:: Available data ::
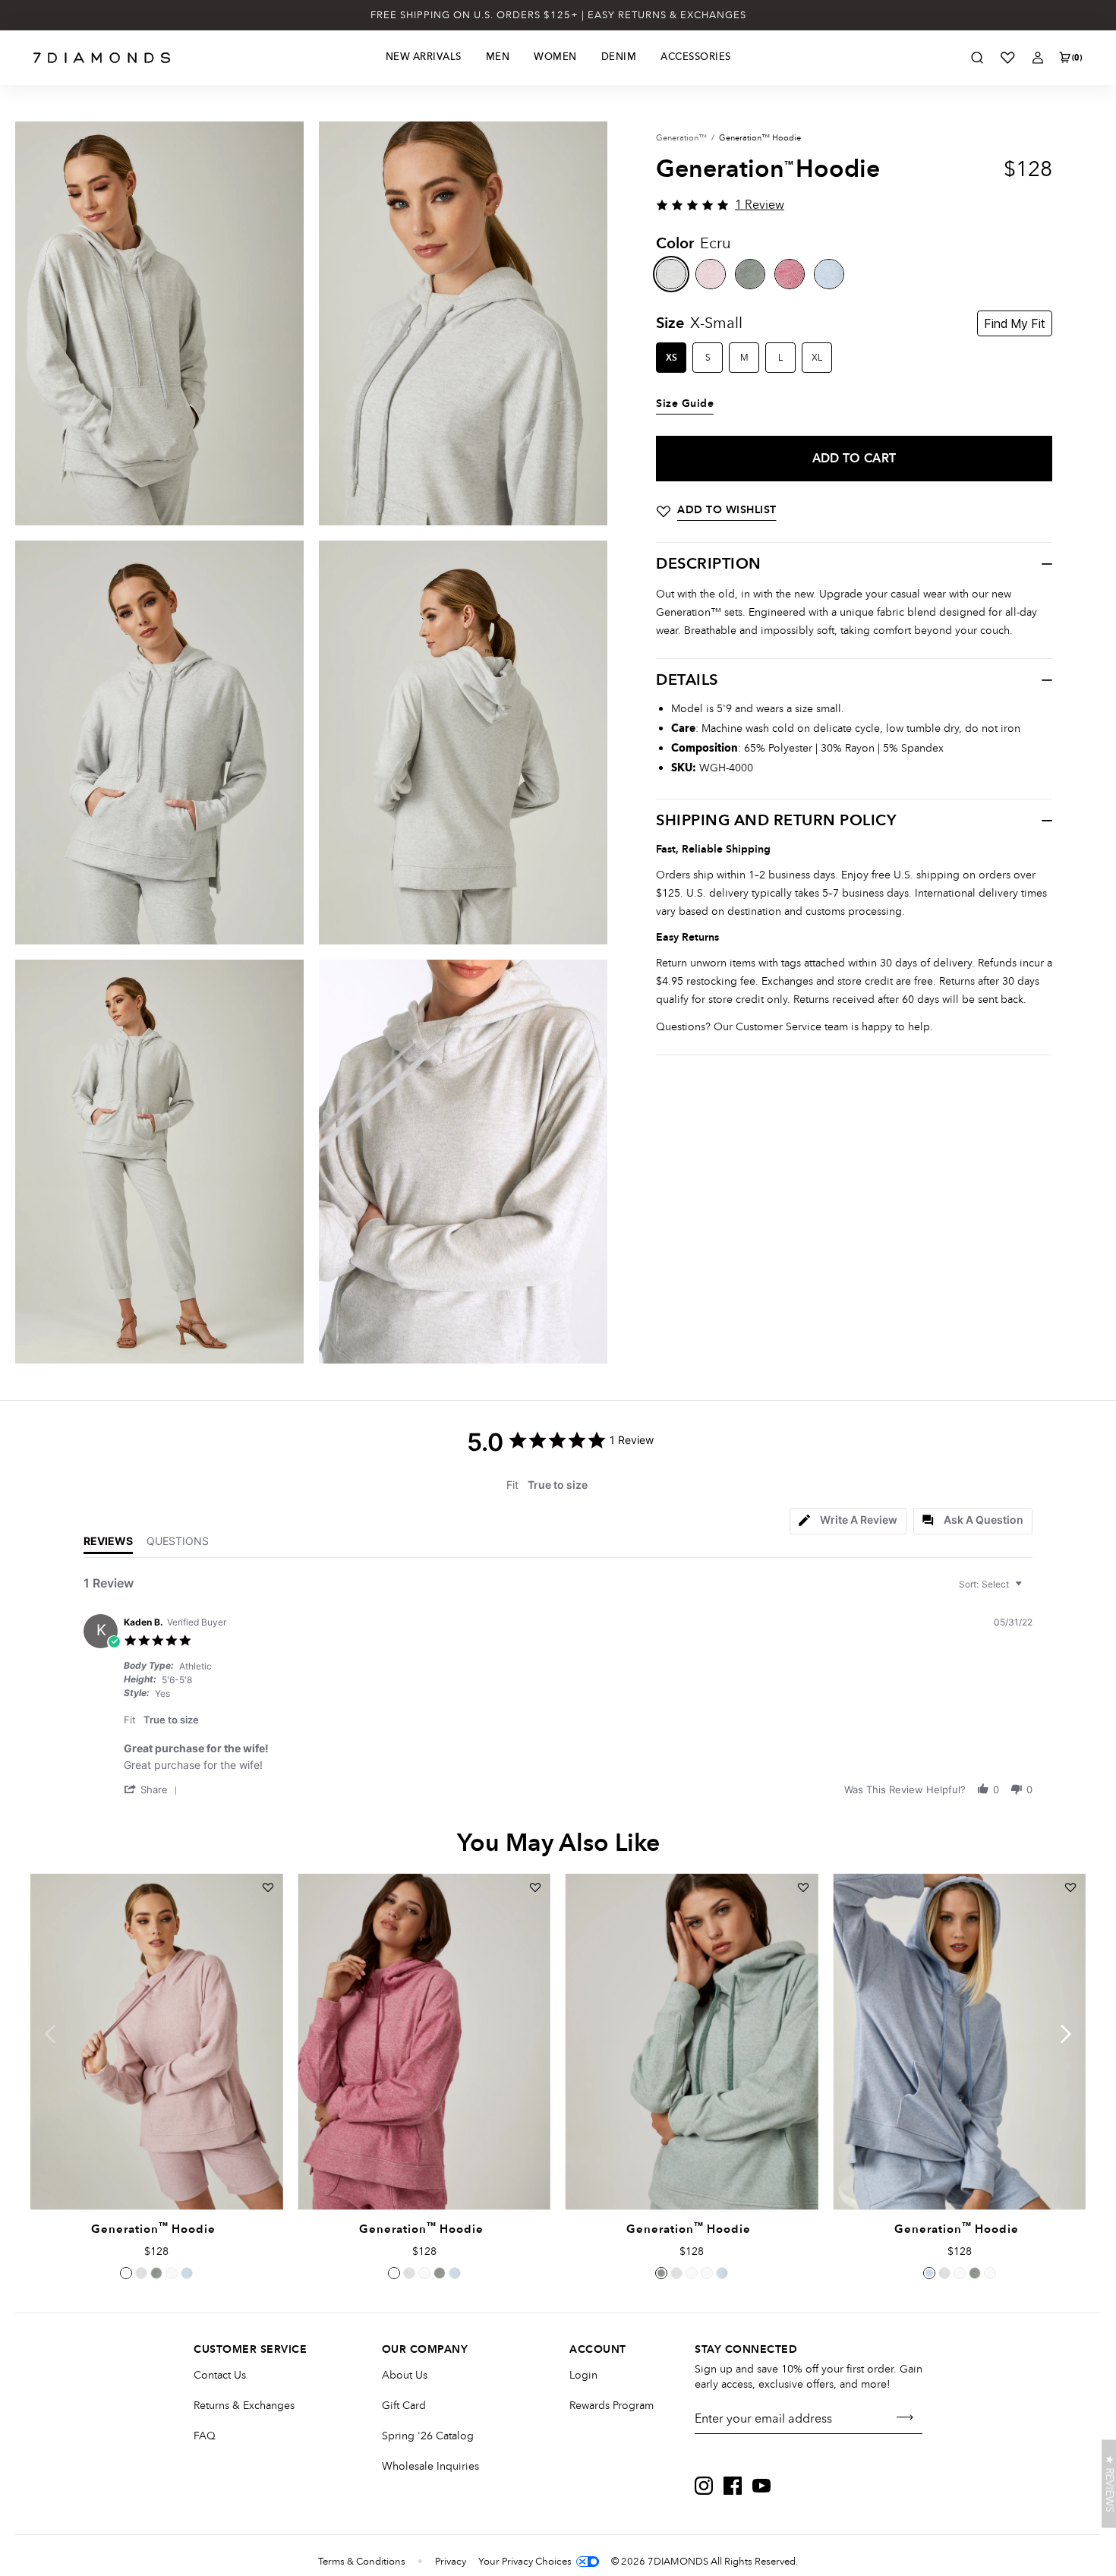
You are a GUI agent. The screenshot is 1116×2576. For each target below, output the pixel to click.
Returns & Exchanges (244, 2405)
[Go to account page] (1038, 58)
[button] (153, 1789)
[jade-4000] (750, 274)
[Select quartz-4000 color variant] (126, 2273)
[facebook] (733, 2486)
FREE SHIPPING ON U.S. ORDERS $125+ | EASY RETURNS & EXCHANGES (558, 15)
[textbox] (1029, 1590)
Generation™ (681, 138)
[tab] (848, 1521)
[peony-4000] (789, 274)
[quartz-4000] (710, 274)
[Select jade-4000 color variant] (156, 2273)
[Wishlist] (1007, 58)
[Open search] (977, 58)
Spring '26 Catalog (428, 2436)
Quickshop (156, 2175)
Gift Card (404, 2405)
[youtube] (761, 2486)
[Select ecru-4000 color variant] (141, 2273)
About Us (404, 2375)
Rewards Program (611, 2405)
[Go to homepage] (102, 57)
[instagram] (704, 2486)
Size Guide (685, 404)
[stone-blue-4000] (829, 274)
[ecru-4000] (671, 274)
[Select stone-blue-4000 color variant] (187, 2273)
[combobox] (992, 1584)
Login (583, 2375)
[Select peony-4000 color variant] (172, 2273)
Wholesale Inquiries (430, 2466)
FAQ (205, 2436)
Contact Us (220, 2375)
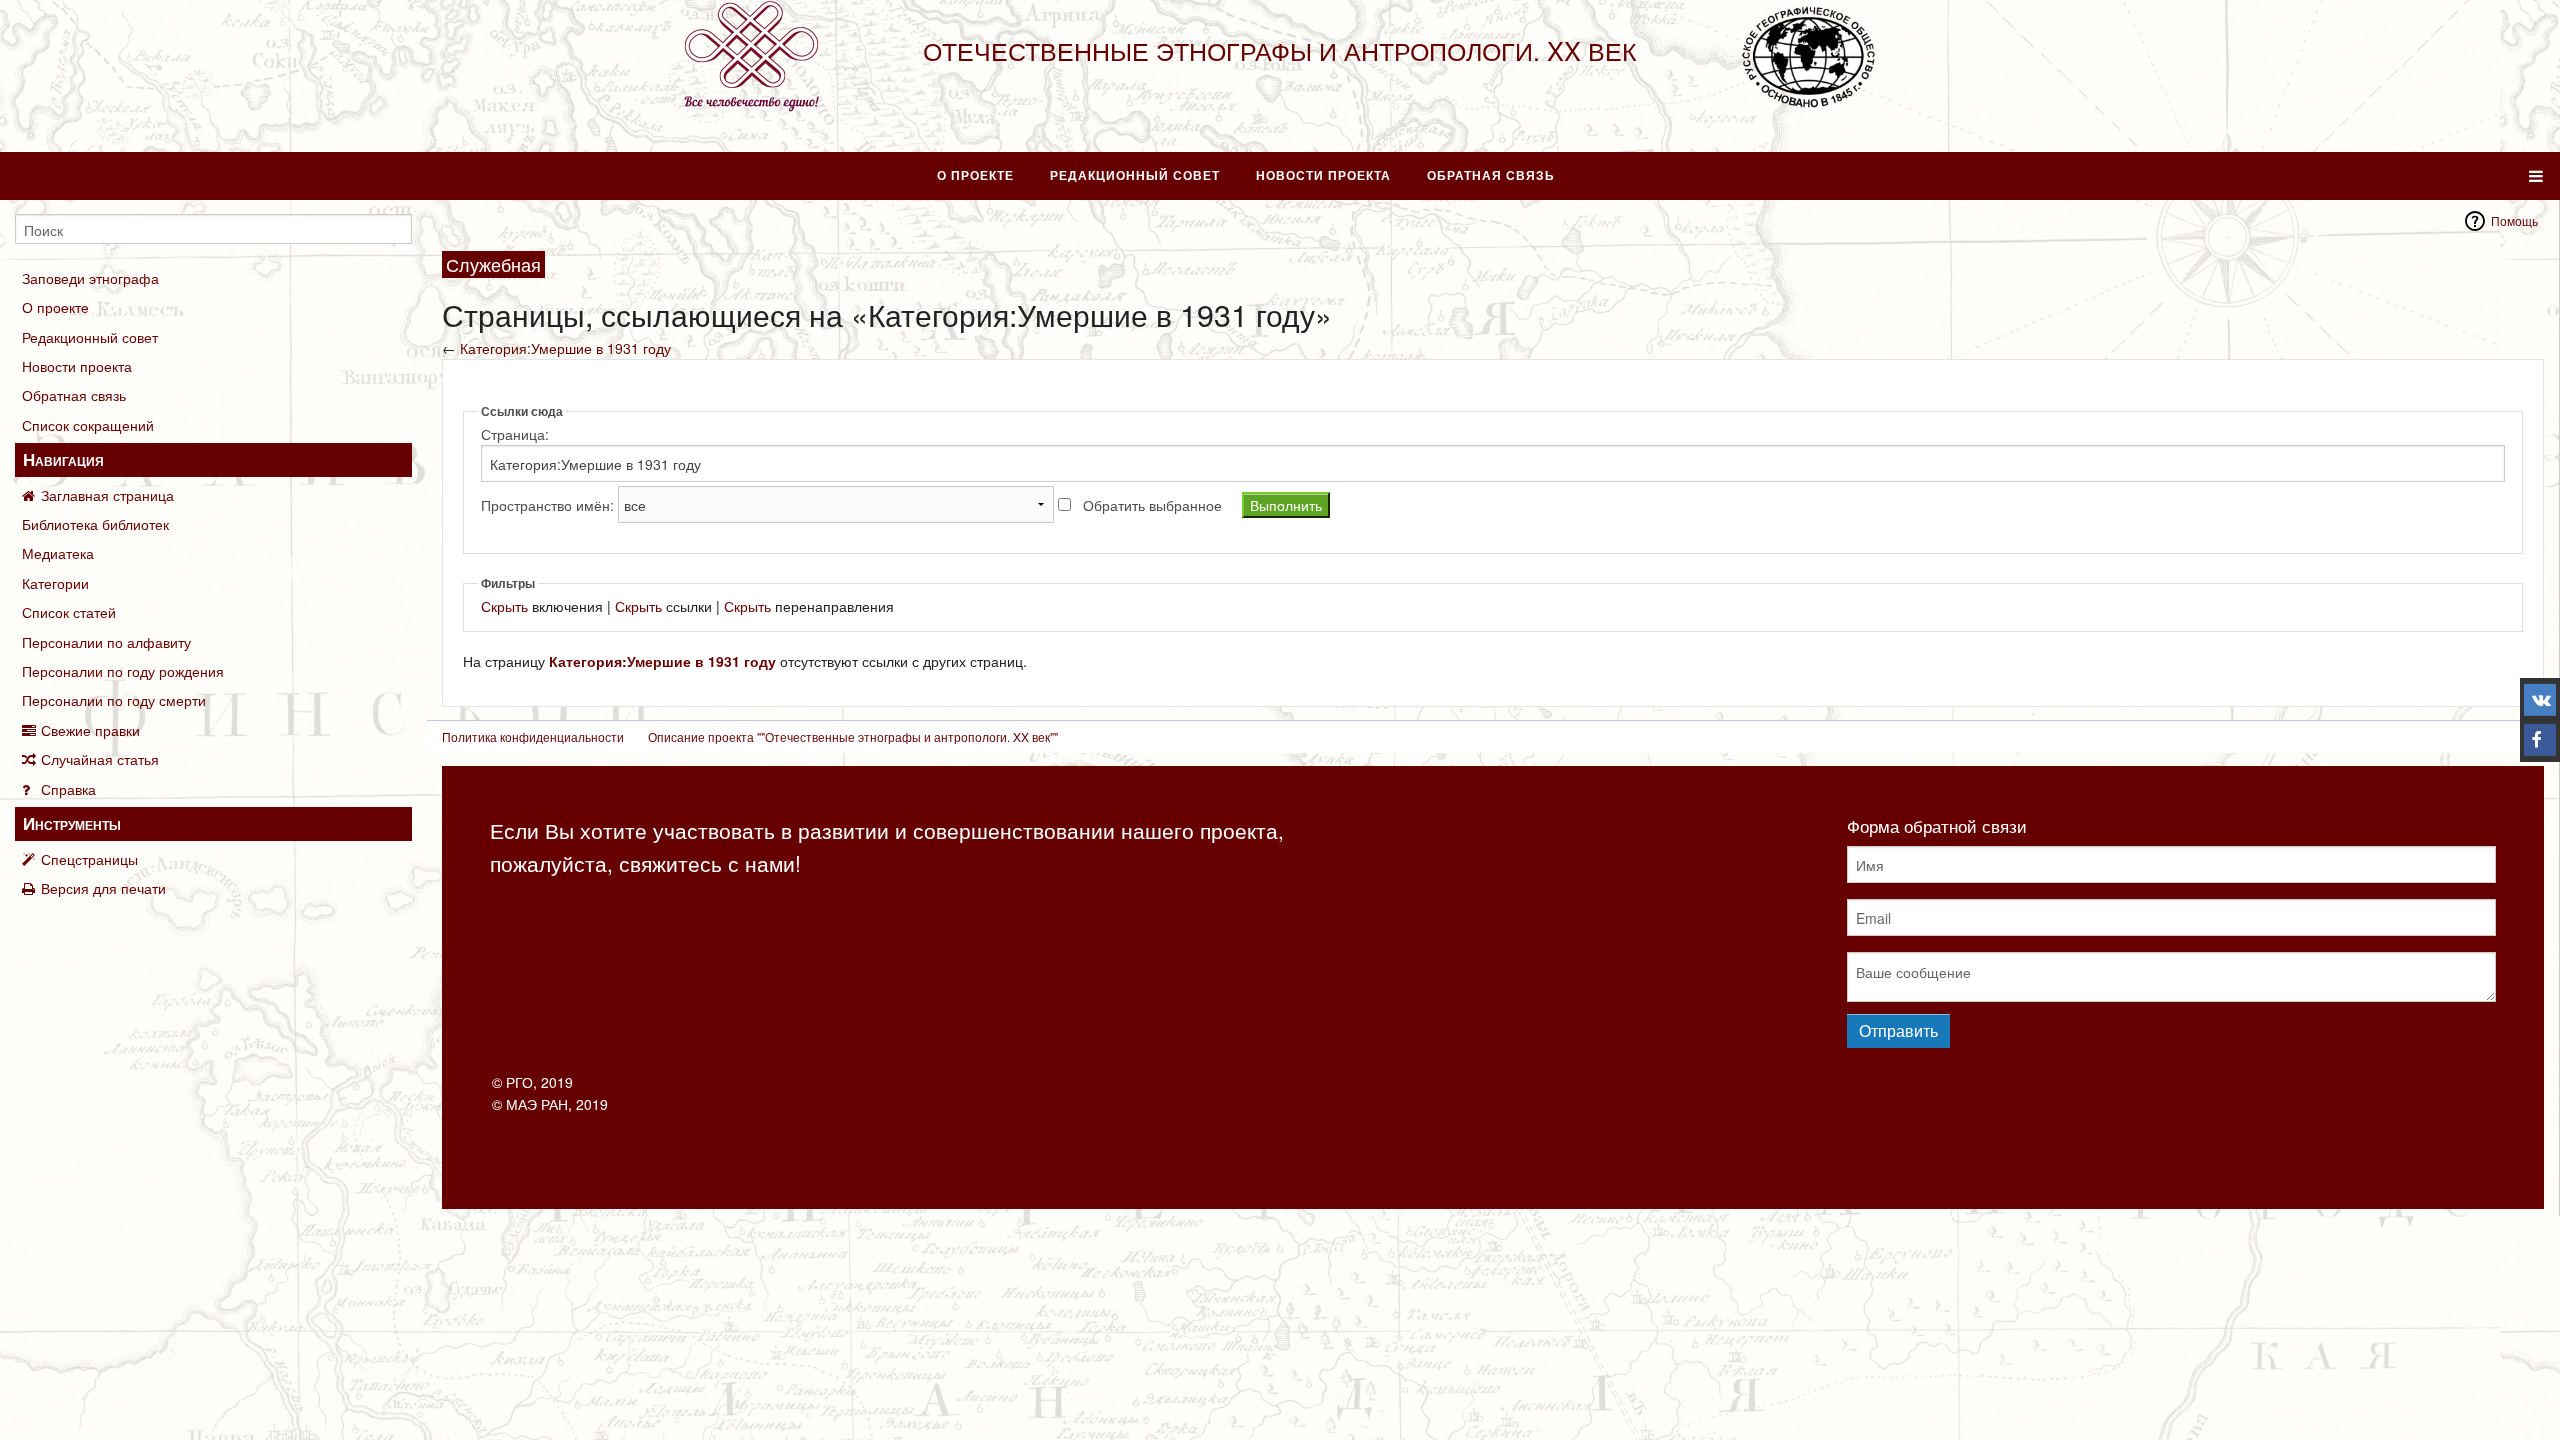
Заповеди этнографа (90, 278)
:::
→ Task objective: Leave out every picture and copy verbatim the lines running from the line containing "Login (583, 2375)" through the final line of the data.

→ Finished exercise:
Login (583, 2375)
[Select peony-4000 color variant] (172, 2273)
Wholesale Inquiries (430, 2466)
FAQ (205, 2436)
Contact Us (220, 2375)
Заповеди этнографа (90, 278)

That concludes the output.